I like this post. While I added some KPIs to their list, I think it is a good list to get retailers on the right path…

KPIs in Retail and Store Analytics (continuation of a post made by Abhinav on kpisrus.wordpress.com:
A) If it is a classic brick and mortar retailer:

Retail / Merchandising KPIs:

-Average Time on Shelf

-Item Staleness

-Shrinkage % (includes things like spoilage, shoplifting/theft and damaged merchandise)

Marketing KPIs:

-Coupon Breakage and Efficacy (which coupons drive desired purchase behavior vs. detract)

-Net Promoter Score (“How likely are you to recommend xx company to a friend or family member” – this is typically measured during customer satisfaction surveys and depending on your organization, it may fall under Customer Ops or Marketing departments in terms of responsibility).

-Number of trips (in person) vs. e-commerce site visits per month (tells you if your website is more effective than your physical store at generating shopping interest)

B) If it is an e-retailer :

Marketing KPIs:

-Shopping Cart Abandonment %

-Page with the Highest Abandonment

-Dwell time per page (indicates interest)

-Clickstream path for purchasers (like Jamie mentioned do they arrive via email, promotion, flash sales source like Groupon), and if so, what are the clickstream paths that they take. This should look like an upside down funnel, where you have the visitors / unique users at the top who enter your site, and then the various paths (pages) they view in route to a purchase).

-Clickstream path for visitors (take Expedia for example…Many people use them as a travel search engine but then jump off the site to buy directly from the travel vendor – understanding this behavior can help you monetize the value of the content you provide as an alternate source of revenue).

-Visit to Buy %

-If direct email marketing is part of your strategy, analyzing click rate is a close second to measuring conversion rate. 2 different KPIs, one the king , the other the queen and both necessary to understand how effective your email campaign was and whether it warranted the associated campaign cost.
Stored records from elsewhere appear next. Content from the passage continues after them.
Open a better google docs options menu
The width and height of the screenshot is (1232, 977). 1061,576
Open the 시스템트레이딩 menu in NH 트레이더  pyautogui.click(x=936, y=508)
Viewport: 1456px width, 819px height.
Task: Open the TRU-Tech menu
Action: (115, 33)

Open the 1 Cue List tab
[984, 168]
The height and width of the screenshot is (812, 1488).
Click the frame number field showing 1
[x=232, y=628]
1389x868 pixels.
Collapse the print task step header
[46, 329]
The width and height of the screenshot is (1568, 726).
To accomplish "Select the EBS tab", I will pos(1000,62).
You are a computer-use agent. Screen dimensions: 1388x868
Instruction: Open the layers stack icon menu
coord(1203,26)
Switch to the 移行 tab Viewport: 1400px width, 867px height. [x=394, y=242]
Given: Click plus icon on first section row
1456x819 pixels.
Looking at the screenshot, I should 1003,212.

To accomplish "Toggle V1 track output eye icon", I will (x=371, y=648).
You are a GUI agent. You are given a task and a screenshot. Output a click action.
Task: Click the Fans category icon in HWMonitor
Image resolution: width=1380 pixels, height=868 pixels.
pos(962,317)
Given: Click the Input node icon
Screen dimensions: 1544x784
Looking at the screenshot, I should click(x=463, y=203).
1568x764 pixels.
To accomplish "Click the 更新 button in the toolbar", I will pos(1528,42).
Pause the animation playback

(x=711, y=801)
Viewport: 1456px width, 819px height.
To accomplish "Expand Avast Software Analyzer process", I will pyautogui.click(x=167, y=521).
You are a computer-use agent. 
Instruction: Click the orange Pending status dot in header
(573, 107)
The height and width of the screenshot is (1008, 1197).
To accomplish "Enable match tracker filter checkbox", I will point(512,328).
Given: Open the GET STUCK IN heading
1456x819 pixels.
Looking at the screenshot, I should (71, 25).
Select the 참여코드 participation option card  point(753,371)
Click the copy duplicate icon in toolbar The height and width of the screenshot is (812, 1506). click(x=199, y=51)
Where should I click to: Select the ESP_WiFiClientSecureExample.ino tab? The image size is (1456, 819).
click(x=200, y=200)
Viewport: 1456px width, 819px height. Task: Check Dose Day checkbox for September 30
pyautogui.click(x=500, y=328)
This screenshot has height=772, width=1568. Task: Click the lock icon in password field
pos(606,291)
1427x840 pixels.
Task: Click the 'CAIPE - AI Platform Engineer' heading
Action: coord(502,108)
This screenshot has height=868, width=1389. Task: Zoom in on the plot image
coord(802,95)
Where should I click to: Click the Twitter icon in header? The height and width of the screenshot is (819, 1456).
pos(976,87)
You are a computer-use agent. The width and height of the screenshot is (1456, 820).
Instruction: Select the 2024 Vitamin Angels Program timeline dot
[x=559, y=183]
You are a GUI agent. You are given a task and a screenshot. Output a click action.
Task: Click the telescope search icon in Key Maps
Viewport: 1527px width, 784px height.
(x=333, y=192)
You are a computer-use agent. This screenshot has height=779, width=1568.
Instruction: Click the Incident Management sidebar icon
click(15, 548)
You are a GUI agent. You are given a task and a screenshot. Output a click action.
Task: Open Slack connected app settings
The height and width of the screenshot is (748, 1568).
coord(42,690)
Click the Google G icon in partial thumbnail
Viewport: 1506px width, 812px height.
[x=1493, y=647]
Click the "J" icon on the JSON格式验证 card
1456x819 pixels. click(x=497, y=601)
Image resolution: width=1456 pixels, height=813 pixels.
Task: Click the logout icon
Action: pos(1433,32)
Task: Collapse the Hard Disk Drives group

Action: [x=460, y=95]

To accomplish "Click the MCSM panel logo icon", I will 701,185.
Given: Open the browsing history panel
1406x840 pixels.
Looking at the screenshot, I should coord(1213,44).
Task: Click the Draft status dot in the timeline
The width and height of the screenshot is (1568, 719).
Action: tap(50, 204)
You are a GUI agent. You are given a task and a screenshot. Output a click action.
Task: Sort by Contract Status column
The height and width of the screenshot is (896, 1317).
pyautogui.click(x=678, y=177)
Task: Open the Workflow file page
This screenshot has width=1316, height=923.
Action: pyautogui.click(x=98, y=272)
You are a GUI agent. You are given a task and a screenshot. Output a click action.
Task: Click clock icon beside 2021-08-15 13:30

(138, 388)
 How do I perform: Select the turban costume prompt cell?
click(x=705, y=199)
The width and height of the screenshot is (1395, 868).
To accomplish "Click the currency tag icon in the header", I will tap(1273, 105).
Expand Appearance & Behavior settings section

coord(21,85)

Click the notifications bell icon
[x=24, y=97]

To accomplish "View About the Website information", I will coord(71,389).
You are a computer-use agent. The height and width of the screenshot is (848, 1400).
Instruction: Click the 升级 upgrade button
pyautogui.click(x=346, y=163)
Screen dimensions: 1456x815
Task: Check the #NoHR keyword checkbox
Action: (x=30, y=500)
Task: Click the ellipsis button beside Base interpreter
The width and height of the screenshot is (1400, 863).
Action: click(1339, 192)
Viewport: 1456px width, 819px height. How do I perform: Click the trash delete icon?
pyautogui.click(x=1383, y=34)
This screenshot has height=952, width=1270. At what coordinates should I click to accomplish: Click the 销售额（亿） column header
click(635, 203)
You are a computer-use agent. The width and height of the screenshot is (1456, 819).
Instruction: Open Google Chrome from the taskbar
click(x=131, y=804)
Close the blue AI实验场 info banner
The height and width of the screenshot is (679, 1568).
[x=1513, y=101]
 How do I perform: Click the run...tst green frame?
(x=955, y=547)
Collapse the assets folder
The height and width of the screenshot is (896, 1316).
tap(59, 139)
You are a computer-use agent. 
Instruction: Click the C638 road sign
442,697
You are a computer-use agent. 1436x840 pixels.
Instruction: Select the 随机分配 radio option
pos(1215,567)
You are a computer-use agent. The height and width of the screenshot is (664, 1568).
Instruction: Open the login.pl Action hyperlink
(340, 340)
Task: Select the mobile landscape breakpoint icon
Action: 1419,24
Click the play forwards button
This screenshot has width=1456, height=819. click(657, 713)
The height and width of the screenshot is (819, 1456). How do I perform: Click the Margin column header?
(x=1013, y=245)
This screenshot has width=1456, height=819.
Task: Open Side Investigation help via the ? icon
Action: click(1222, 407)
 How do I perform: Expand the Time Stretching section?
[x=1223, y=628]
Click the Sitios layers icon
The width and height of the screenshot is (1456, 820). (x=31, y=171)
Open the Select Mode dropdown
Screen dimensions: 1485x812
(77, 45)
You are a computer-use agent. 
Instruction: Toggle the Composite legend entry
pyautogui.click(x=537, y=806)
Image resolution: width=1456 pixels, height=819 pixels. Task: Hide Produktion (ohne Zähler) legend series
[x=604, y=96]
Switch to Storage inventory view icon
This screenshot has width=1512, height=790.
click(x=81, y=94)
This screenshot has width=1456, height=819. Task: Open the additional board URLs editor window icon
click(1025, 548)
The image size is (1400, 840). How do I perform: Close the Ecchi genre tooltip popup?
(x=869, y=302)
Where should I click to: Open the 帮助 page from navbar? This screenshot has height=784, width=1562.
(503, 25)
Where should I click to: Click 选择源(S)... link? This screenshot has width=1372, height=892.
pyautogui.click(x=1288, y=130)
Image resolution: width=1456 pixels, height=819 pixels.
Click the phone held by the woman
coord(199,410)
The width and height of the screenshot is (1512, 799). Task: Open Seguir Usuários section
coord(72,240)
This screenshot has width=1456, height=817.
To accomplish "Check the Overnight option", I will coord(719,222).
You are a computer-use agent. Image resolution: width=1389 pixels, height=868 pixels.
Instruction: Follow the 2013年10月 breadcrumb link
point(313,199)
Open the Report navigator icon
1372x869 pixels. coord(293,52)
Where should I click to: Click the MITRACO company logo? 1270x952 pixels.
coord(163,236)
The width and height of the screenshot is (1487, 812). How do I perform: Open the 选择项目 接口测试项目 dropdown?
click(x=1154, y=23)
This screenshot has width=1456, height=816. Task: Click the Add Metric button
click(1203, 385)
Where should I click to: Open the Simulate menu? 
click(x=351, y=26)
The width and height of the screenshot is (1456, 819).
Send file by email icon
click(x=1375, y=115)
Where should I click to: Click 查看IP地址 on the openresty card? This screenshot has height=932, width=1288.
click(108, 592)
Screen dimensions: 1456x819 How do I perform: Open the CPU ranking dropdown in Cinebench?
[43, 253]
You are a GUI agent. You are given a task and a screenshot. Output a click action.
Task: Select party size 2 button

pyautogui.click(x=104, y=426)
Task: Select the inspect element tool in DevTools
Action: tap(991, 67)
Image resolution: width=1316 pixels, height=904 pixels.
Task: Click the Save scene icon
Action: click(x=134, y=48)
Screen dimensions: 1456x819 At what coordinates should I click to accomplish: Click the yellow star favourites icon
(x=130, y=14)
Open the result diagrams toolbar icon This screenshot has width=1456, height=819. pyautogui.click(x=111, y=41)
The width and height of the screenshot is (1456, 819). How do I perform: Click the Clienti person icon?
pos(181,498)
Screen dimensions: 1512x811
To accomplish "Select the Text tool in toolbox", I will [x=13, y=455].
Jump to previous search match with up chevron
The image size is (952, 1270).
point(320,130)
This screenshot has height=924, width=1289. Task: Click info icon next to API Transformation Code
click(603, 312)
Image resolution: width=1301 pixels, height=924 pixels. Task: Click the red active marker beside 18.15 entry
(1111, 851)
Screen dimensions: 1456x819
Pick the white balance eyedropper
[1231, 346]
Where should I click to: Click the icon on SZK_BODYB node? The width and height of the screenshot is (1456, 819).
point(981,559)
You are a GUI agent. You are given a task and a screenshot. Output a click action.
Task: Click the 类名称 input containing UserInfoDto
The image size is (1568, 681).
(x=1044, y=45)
Site Operations KPIs / Marketing KPIs:

-Error % Overall

-Error % by Page (this is highly correlated to the Pages that have the Highest Abandonment, which means you can fix something like the reason for the error, and have a direct path to measure the success of the change).

Financial KPIs:

-Average order size per transaction

-Average sales per transaction

-Average number of items per transaction

-Average profit per transaction

-Return on capital invested

-Margin %

-Markup %

I hope this helps. Let me know if you have any questions.

You can reach me at mailto://lauraedell@me.com or you can visit my blog where I have many posts listing out various KPIs by industry and how to best aggregate them for reporting and executive presentation purposes ( http://www.lauraedell.com ).

It was very likely that I would write on KPIs in Retail or Store Analytics since my last post on Marketing and Customer Analytics. The main motive behind retailers looking into BI is ‘customer’ and how they can quickly react to changes in customer demand, rather predict customer demand, remove wasteful spending by target marketing, exceeding customer expectation and hence improve customer retention.

I did a quick research on what companies have been using as a measure of performance in retail industry and compiled a list of KPIs that I would recommend for consideration.

Customer Analytics

Customer being the key for this industry it is important to segment customers especially for strategic campaigns and to develop relationships for maximum customer retention. Understanding customer requirements and dealing with ever-changing market conditions is the key for a retail industry to survive the competition.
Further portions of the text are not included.